* _Problem description_: Continue the devotional "Praying for My Kids," which appears below ahead of the rows, starting right after its last sentence.

* _Passage for review_:
▼

Praying for My Kids
And Abraham said to God, “Oh that Ishmael might live before you!” Genesis 17:18
When my kids were little, my wife and I would lie by them at bedtime, praying with them. Back then, they were completely dependent on us, and we directed the course of their lives. They didn’t decide where to go to kindergarten. We did. As they grew, things changed. Somewhere in their early teens, we stopped the bedtime ritual. They began making more choices for themselves. Eventually, they chose where to go to college and then, they left. My wife and I had to learn to let go. But our concern for them hasn’t lessened. It’s always hard to watch your kids struggle and though my kids haven’t encountered any huge life disasters yet, I know they will. I did. When they do struggle, what is my response? I want to swoop in and fix everything, but I can’t. Even if I could, Dad fixing things may not be what’s best for them. So, often, I must sit back and watch their lives unfold from a distance. If I can’t fix everything, what outlet do I have for my concern?
In today’s passage, Abraham found himself worrying about his only son – Ishmael. Ishmael, you may recall, was not the son of Abraham and his wife, but rather of Abraham and his wife’s servant. In today’s passage though, God revealed to Abraham that he and his wife were finally going to have their own son. This was the long-promised heir to God’s blessing of Abraham, and it should have been the happiest day of Abraham’s life. He didn’t know his yet-to-be-born son though. He knew and loved his 13-year-old son, Ishmael. Ishmael however, wasn’t even supposed to exist, but rather was the product of Abraham’s impatience. When God took too long to provide a son with his wife, Abraham tried to speed things up by impregnating his wife’s servant. When God promised another son in today’s passage, this presented a problem – Ishmael was going to be displaced as Abraham’s true heir.

▲

* _Material supplied_:
▼

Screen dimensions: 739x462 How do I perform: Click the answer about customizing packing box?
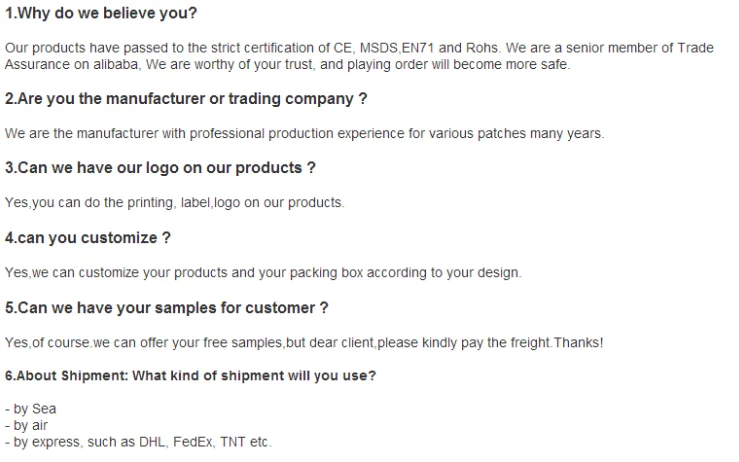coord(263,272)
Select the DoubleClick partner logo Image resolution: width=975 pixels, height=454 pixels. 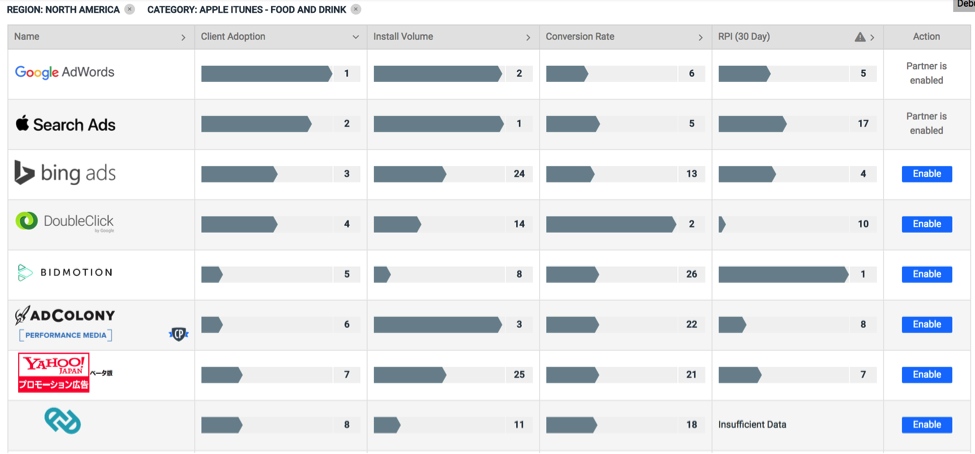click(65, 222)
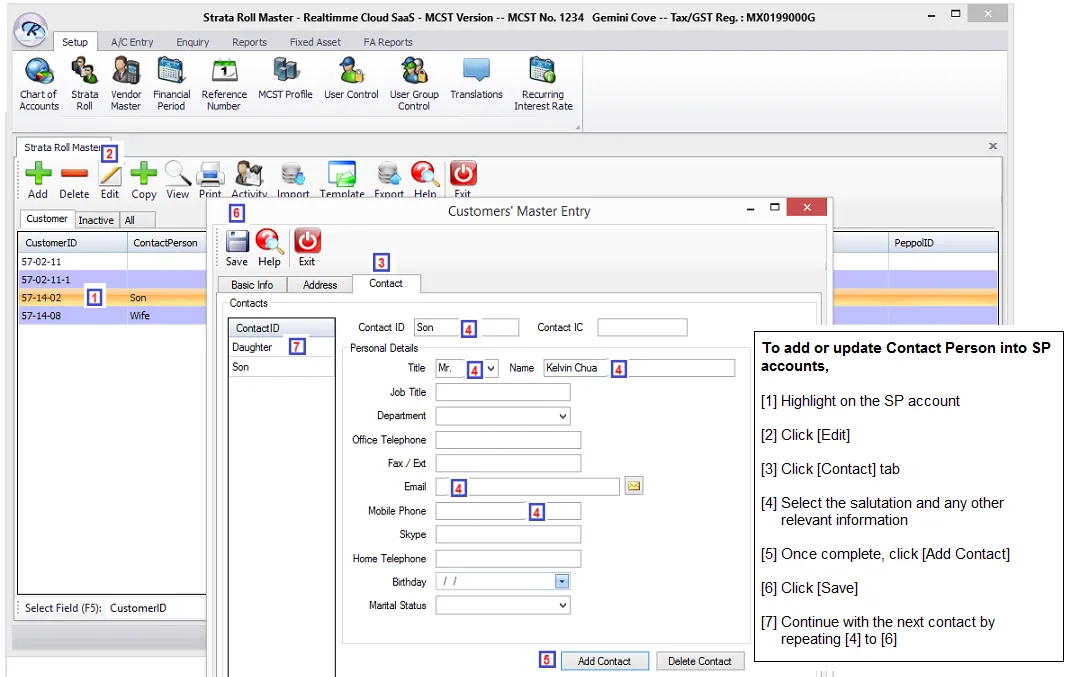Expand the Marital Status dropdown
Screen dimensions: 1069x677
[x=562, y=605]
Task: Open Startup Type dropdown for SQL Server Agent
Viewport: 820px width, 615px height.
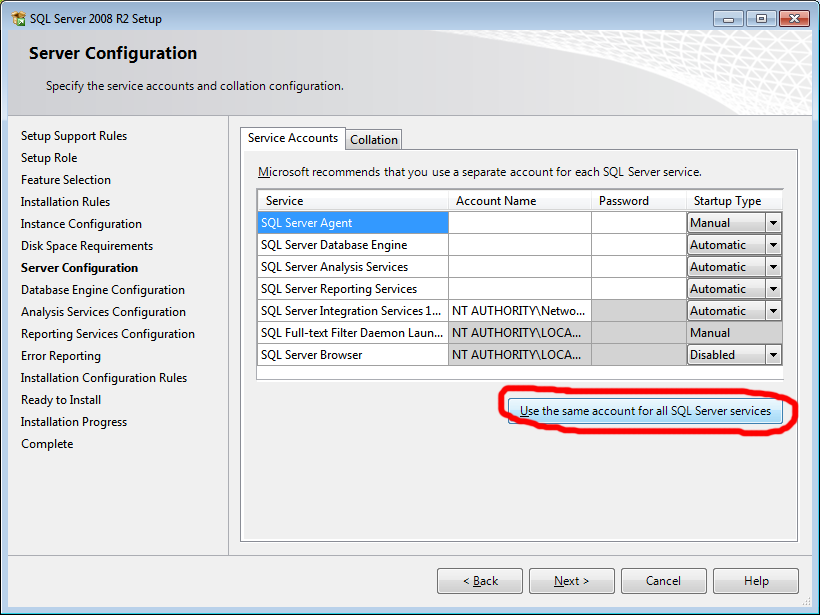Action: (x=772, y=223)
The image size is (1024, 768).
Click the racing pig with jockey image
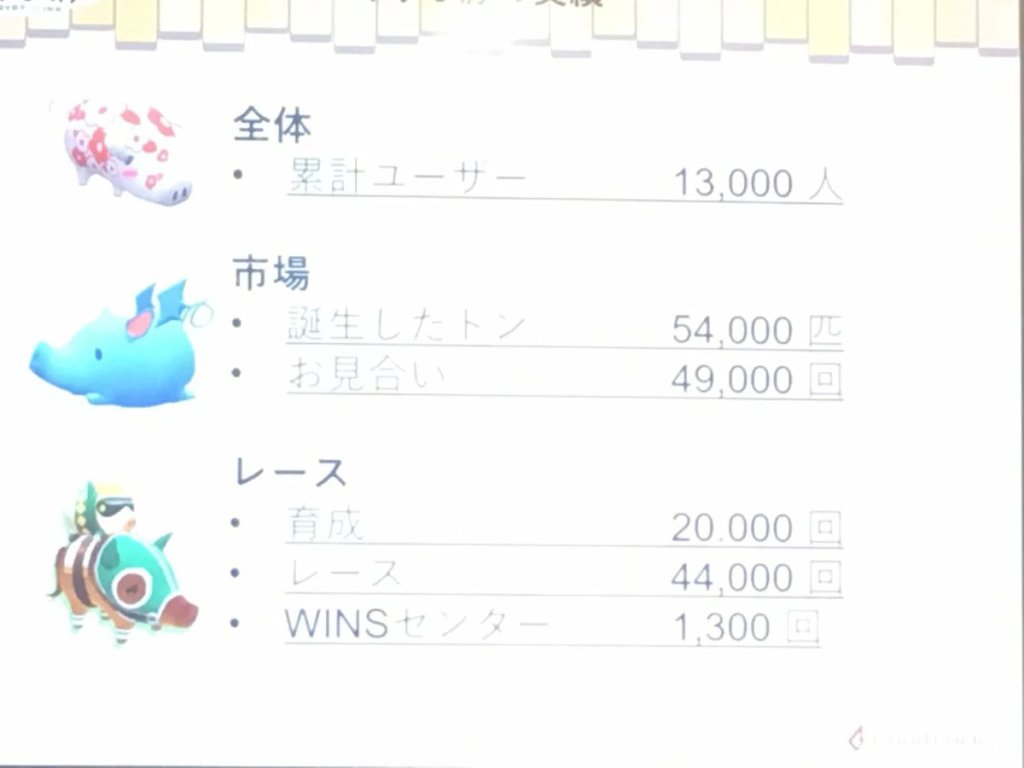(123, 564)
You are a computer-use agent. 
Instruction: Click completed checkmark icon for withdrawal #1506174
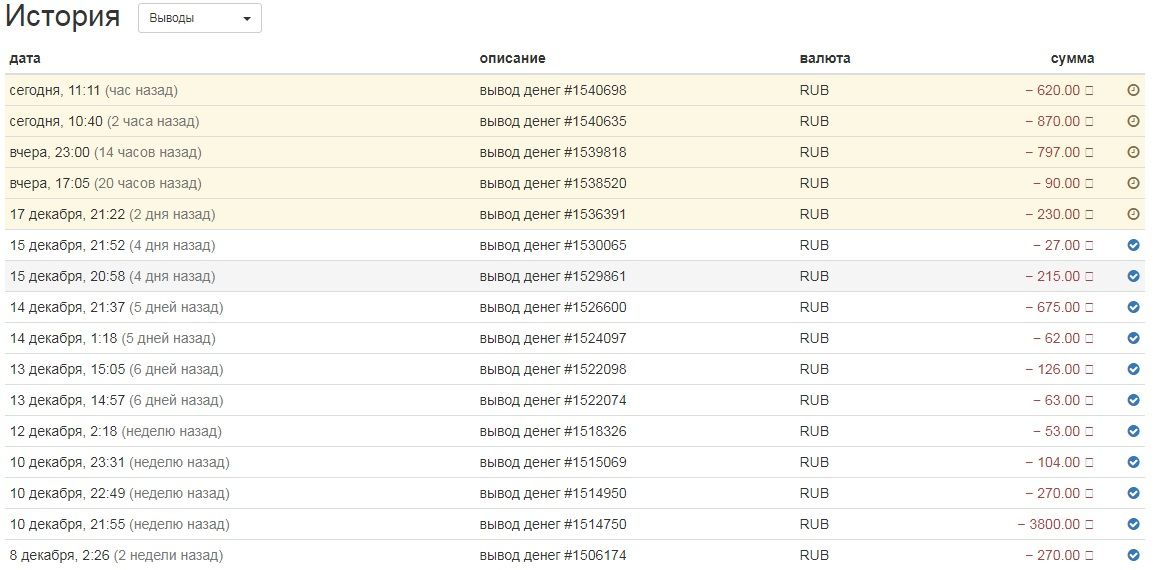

▲

* _Exercise response_:
So, Abraham went to God. What about Ishmael? Isn’t he my son and the heir to your blessing? God said no. Ishmael would have his own legacy – I will make him into a great nation (Genesis 17:20) – but Ishmael was not the primary heir to God’s blessing of Abraham.
What’s the application for me? First, I must learn to submit to God’s will. Like Abraham, I have my own plans for my grown children, but when I try to enforce them, I often deviate from God’s plan, creating conflict. Second, when I’m concerned about my children, I shouldn’t just sit and worry. Like Abraham, I must go to God, expressing my concern in prayer. Finally, I must submit to God’s answer. Abraham told God what he wanted, and God said no. Abraham may have been disappointed for Ishmael, but still, he followed God’s plan.
I’m always going to be concerned for my children. What do I do with that concern? Worrying does me no good. In prayer though, I learn to submit to God’s will, giving my children up to his care. I’m not God. I can’t fix everything. So, I must do what I can for them and then I must pray, leaving the rest up to their heavenly father. This is the best thing I can do for their spiritual health – and my own.